Em dois dos casos, os reclusos – incluindo Smith – sobreviveram, pois as
autoridades cancelaram as execuções porque não conseguiram estabelecer um
acesso intravenoso usado para administrar as drogas letais antes das sentenças
de morte expirarem.
O Alabama usou na quinta-feira a hipóxia com nitrogênio, um método
adotado em 2018. Trata-se de um dos três estados, junto com Oklahoma e
Mississippi, que aprovou o uso de nitrogênio para execuções, embora nenhum
outro estado o tenha usado, e apenas o Alabama tenha um protocolo.

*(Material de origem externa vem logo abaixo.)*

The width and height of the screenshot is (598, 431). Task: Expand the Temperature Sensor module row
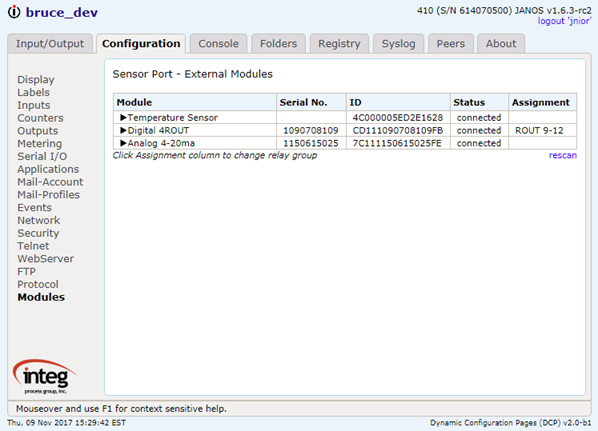(x=123, y=117)
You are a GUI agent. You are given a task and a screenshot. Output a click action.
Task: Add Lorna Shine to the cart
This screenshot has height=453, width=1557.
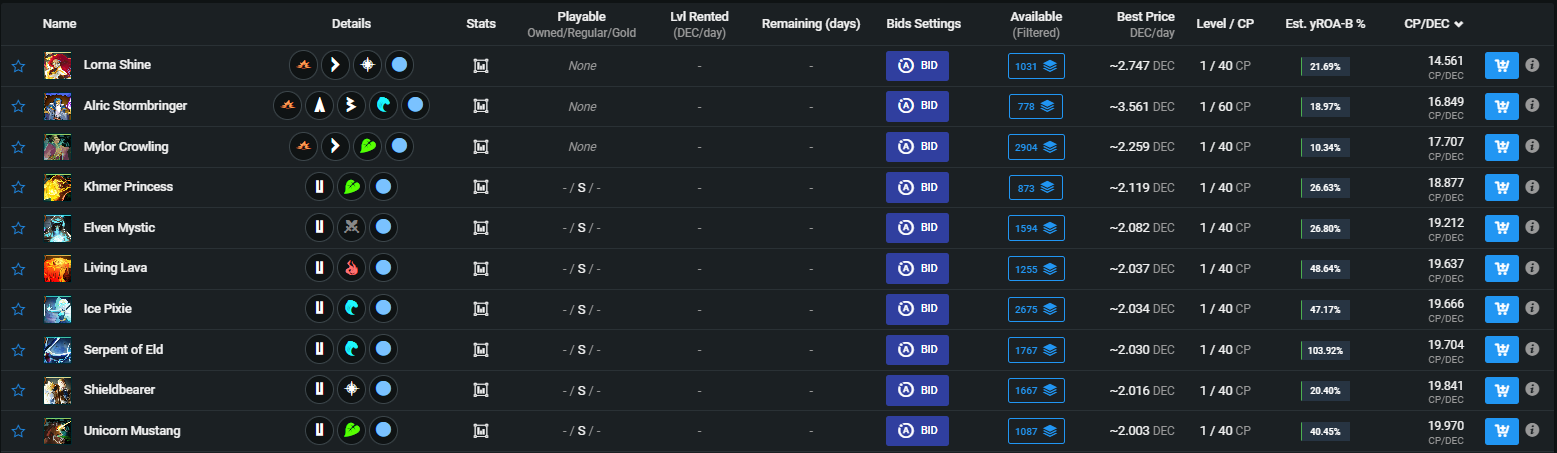1501,66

Em teoria, o método envolve a substituição do ar respirado por um preso
100% por nitrogênio, privando o corpo de oxigênio. Os seus proponentes afirmam
que o processo é indolor, citando o papel do azoto em acidentes industriais
mortais ou suicídios.
Outros estão céticos, incluindo um grupo de peritos das ONU que este mês
expressaram preocupação de que a execução com gás nitrogênio "resultará numa
morte dolorosa e humilhante", sem qualquer evidência científica em contrário.
Kenneth Smith, à
esquerda, posa na segunda-feira com seu conselheiro espiritual, Jeff Hood /
Cortesia do Rev. Jeff Hood
"É uma
loucura, uma loucura absoluta", disse o conselheiro espiritual de Smith antes
da execução.
"O
processo, obviamente, foi projetado para executar Kenneth Smith", disse Hood à
CNN. "Mas a maneira como eles estão construindo isso, a maneira como estão
fazendo isso, a maneira como estão em silêncio, a maneira como estão retendo
informações, sim, é extremamente preocupante. E deve ser extremamente
preocupante para todos na sala."
Além do
método de execução, a vida de Smith deveria ser poupada com base na tentativa
anterior e fracassada de matá-lo, disse o fundador e diretor da Equal Justice
Initiative, uma organização sem fins lucrativos que se opõe à punição criminal
excessiva e que defende a morte de presidiários.
O grupo
ajudou os advogados de Smith no caso.
"Desde
então, temos argumentado que o Estado não tem competência para realizar essas
execuções", disse Bryan Stevenson à CNN na quinta-feira. "Eles mudaram o método
e agora dizem que têm a habilidade para executar um método que não foi testado
e nunca foi usado antes."
O júri de
Smith votou para prisão perpétua
Smith foi condenado e sentenciado à morte pelo assassinato de Sennett, cujo
marido, Charles, estava tendo um caso e havia feito um seguro para sua esposa,
de acordo com os autos do tribunal.
Charles
Sennett recrutou um homem que contratou outros dois, incluindo Smith, e
concordou em pagar US$ 1.000 a cada um para matar sua esposa e fazer parecer
que ela morreu em um roubo, segundo mostram os registros.
Os homens
cometeram o assassinato conforme planejado em março de 1988, e Smith levou da
casa dos Sennett um aparelho de videocassete que guardava em sua própria casa.
Charles
Sennett suicidou-se uma semana após o homicídio, afirmam os registos, quando o
foco da investigação se voltou para ele. Smith acabou sendo preso depois que as
autoridades, com base em uma denúncia anônima, revistaram sua casa e
encontraram o videocassete.
Smith foi
condenado e sentenciado à morte, mas um tribunal de apelações anulou o resultado
inicial e ordenou um novo julgamento. Ele foi novamente condenado no novo
julgamento, mas desta vez seu júri votou por 11-1 por uma sentença de prisão
perpétua sem possibilidade de liberdade condicional.
O juiz no
segundo julgamento de Smith, no entanto, vetou essencialmente o voto do júri e
condenou o réu à morte – uma prática conhecida como anulação judicial que já
foi revogada no Alabama.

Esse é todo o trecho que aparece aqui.